==== TEXT TO READ

The CTA is intentionally broad and disturbingly vague, enforced by a sobering set of civil and criminal penalties. The law is predominantly aimed at small operating businesses (those with less than $5 million of gross receipts and 20 or fewer employees) but also apparently addresses privately owned investment funds and other non-operating businesses that are not otherwise specifically exempted.

The devil is always in the details (further explained below), but the bottom line is this: If someone owns a small operating business with less than $5 million of gross receipts and 20 or fewer employees—which would include many financial advisors as well as their clients—then the business will need to report their personal information to FinCEN starting in 2024. FinCEN estimates that a whopping 32.6 million entities will have to file reports in the initial year (2024), and that about 5 million entities will have to file reports every year thereafter.

The CTA is a BIG DEAL.

The Justification
The rationale for CTA is to create a national beneficial ownership registry to combat the use of U.S. business entities for money laundering, tax evasion and the financing of terrorism. Back in 2014 under the Financial Accounts Tax Compliance Act (FATCA), the United States strong-armed the rest of the world into providing details about any U.S. taxpayer who owned a bank account or other financial account in a foreign country. FATCA forced large foreign financial institutions to report the financial accounts of U.S. taxpayers (who, in the meantime, were also subject to expansive U.S. reporting requirements backed up by draconian penalties). But during and after FATCA's implementation, foreign countries justifiably complained that U.S. corporations were famously non-transparent and that foreign individuals frequently used U.S. entities to hide assets and income (not to mention money laundering). CTA is essentially a massive response—and arguably a huge over-response—to these criticisms. Under CTA the United States is imposing a major new financial disclosure requirement on small private U.S. corporations (as opposed to one on large foreign financial institutions): It is FATCA for the little guy.

The CTA requires that, starting in 2024, certain legal entities (called “Reporting Companies”) must provide FinCEN with identifying information about individual owners and other persons who control each entity (“Beneficial Owners”) and also information about the persons (“Company Applicants”) such as lawyers and paralegals who participate in entity formation. A new national registry will be created to list all Reporting Companies, Beneficial Owners, and Company Applicants.

Reporting Companies
The legal entities required to report private ownership information to FinCEN include all corporations, LLCs, and other entities that are created by filing a document (e.g., Articles of Incorporation) with the secretary of state or similar office of a U.S. state or Indian tribe as well as all foreign entities registered to do business in the United States.

Given this broad definition, the exemptions become critical. Companies exempt from reporting include (1) various specified companies already under federal regulation (e.g., SEC-registered entities, governmental authorities, banks, credit unions, bank holding companies, insurance companies, organizations exempt from tax under Internal Revenue Code Sections 501(c) and 501(a), 527(a), or 4947(a), and certain other entities), (2) “large operating companies” with an “operating presence” at a physical office in the United States that employ more than 20 people and have gross receipts exceeding $5 million, and (3) certain entities not engaged in an active trade or business and essentially moribund (less than $1,000 of activity).  

Note: FinCEN agonized over the definition of “operating presence” and finally decided NOT to define that phrase in the CTA at all! Yes, your government dollars busily not at work. Therefore, it is not clear whether the exception for “large operating companies” applies to investment entities that engage solely in investment activities and do not carry on a “trade or business” within the meaning of the Internal Revenue Code.

========
==== INFORMATION SHOWN

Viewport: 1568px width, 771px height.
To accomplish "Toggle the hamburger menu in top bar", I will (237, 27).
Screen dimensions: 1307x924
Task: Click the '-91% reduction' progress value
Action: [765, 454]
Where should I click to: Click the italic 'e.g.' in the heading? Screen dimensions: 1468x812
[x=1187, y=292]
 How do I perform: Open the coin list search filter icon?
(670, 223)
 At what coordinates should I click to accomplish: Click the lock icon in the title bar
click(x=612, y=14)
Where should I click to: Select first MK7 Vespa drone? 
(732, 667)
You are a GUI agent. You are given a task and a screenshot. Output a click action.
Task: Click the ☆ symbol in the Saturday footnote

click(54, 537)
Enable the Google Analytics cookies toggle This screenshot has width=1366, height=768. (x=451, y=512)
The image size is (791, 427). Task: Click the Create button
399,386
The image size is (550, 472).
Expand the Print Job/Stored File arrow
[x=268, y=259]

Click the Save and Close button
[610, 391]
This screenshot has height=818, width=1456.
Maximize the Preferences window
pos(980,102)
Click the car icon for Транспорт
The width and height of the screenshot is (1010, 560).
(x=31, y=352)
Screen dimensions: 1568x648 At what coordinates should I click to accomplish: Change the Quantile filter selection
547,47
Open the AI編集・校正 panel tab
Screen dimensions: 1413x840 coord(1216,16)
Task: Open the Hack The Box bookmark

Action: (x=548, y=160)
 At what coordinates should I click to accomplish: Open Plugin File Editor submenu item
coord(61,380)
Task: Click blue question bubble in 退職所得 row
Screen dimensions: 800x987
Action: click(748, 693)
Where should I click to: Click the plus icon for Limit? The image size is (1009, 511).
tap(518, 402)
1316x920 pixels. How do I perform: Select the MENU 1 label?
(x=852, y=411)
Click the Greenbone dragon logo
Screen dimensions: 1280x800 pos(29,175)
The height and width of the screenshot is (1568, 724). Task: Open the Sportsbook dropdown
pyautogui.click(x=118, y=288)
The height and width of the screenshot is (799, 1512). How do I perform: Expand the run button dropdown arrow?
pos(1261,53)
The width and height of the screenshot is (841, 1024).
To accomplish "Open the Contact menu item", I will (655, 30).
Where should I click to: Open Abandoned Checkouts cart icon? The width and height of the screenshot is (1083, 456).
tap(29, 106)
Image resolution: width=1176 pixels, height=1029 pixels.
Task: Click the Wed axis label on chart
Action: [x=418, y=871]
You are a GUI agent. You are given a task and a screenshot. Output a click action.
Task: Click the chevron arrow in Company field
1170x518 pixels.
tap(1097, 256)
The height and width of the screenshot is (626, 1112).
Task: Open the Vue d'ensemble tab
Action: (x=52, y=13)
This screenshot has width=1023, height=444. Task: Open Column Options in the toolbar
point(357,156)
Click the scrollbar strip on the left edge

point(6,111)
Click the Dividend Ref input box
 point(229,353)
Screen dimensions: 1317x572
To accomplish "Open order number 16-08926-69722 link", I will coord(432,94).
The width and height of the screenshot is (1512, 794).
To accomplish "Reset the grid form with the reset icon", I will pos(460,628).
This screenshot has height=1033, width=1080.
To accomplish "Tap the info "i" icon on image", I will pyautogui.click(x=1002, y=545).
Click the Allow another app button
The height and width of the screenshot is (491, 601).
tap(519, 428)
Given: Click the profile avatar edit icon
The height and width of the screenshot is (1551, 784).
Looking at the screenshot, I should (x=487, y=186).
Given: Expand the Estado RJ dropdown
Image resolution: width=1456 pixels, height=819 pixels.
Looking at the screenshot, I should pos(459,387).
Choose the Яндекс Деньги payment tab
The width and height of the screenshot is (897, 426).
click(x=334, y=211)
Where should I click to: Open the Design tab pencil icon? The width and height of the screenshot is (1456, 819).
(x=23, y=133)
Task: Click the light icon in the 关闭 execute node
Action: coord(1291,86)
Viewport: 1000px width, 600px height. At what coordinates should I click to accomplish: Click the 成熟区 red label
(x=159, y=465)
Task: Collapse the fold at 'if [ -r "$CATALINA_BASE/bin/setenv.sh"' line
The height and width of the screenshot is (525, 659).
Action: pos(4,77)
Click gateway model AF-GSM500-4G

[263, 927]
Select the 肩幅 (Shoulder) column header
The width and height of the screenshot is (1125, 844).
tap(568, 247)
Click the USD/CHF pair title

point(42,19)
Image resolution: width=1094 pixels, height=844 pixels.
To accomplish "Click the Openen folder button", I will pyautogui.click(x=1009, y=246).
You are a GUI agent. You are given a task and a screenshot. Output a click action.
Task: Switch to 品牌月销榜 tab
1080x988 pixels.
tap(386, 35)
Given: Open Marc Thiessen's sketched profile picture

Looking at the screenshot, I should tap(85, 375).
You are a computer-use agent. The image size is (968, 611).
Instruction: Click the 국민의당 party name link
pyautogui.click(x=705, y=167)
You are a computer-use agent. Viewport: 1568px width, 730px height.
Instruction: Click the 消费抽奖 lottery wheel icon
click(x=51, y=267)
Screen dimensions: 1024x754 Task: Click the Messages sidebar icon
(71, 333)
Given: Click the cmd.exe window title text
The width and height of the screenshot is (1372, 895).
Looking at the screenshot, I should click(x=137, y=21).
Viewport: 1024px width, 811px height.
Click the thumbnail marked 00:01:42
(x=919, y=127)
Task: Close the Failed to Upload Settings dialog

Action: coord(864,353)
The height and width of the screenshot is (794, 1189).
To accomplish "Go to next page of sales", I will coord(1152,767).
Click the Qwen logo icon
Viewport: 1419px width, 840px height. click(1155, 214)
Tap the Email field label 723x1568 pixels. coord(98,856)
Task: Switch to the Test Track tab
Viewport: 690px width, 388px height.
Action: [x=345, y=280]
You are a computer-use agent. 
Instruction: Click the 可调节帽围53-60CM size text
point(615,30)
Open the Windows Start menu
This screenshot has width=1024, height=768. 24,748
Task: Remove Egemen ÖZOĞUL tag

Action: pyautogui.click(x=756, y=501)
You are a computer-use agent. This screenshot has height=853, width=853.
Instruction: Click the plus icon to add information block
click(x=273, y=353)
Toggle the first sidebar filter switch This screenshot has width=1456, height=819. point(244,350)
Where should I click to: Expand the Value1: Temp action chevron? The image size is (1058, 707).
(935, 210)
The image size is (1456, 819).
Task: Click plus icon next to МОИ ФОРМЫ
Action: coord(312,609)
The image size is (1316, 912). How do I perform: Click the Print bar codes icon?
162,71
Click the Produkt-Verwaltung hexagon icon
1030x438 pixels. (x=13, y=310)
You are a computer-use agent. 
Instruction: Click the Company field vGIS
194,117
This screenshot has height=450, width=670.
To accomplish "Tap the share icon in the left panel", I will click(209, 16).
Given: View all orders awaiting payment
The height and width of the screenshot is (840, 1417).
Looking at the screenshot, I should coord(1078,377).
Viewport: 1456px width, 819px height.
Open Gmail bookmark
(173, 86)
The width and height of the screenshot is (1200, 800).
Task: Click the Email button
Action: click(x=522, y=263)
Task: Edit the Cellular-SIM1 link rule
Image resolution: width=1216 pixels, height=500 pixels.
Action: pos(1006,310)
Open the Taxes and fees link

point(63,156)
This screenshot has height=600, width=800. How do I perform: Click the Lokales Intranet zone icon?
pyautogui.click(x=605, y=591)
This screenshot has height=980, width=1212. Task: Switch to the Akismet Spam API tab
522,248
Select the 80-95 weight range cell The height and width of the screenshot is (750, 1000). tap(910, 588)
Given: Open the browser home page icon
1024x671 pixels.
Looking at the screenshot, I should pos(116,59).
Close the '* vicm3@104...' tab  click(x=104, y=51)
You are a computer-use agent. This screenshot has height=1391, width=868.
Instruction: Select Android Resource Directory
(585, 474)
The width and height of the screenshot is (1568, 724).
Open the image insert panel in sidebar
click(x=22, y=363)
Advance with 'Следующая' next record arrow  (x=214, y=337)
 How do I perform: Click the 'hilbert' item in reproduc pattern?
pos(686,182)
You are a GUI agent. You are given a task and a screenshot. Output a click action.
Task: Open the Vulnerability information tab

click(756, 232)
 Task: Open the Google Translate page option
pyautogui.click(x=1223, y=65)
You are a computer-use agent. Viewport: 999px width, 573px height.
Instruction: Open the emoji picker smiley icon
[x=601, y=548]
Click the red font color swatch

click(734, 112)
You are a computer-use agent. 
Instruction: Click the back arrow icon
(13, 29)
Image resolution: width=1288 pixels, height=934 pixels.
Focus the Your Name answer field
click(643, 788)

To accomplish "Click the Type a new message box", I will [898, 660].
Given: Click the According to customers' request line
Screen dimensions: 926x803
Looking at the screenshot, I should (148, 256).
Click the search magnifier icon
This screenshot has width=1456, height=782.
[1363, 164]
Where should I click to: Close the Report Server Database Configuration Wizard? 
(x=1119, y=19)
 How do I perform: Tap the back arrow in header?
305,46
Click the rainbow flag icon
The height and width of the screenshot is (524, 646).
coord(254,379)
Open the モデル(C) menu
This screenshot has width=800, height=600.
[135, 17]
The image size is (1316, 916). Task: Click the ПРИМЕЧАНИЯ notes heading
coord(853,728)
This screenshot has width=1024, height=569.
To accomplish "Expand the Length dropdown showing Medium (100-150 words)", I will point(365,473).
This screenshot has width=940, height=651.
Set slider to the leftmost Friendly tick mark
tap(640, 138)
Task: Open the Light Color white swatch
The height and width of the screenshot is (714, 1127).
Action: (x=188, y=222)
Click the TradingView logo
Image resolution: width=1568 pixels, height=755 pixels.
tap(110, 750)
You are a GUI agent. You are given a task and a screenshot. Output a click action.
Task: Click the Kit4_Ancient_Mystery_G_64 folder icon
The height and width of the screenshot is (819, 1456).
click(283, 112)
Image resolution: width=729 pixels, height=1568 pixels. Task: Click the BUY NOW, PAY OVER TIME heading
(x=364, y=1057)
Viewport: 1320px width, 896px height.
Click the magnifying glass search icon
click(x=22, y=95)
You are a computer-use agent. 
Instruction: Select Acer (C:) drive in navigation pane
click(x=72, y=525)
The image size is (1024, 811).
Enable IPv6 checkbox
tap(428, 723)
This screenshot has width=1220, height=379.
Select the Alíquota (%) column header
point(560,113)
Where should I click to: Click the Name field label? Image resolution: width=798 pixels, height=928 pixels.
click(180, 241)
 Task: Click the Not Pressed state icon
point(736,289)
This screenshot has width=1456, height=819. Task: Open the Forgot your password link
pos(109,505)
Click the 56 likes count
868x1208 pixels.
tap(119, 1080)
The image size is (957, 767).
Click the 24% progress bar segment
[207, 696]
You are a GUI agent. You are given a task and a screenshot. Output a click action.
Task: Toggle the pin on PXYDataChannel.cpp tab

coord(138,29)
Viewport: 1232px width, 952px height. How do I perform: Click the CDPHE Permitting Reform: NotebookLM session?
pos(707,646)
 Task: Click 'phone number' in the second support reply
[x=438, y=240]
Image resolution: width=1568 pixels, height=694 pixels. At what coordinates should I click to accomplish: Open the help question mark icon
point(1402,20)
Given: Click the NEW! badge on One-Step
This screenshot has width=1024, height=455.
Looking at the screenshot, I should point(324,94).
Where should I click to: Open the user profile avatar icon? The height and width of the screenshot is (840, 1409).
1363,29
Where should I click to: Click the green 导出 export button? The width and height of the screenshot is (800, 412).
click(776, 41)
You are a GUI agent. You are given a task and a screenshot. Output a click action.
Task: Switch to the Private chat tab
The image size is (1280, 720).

========

- INSTRUCTION 1: Could you transcribe the Corporate Transparency Act passage word for word, starting at "The CTA is intentionally" and ending at "otherwise specifically exempted."?
- INSTRUCTION 2: According to the Corporate Transparency Act passage, which groups will the new national registry list?

- RIGHT ANSWER 1:
The CTA is intentionally broad and disturbingly vague, enforced by a sobering set of civil and criminal penalties. The law is predominantly aimed at small operating businesses (those with less than $5 million of gross receipts and 20 or fewer employees) but also apparently addresses privately owned investment funds and other non-operating businesses that are not otherwise specifically exempted.

- RIGHT ANSWER 2: Reporting Companies, Beneficial Owners, and Company Applicants.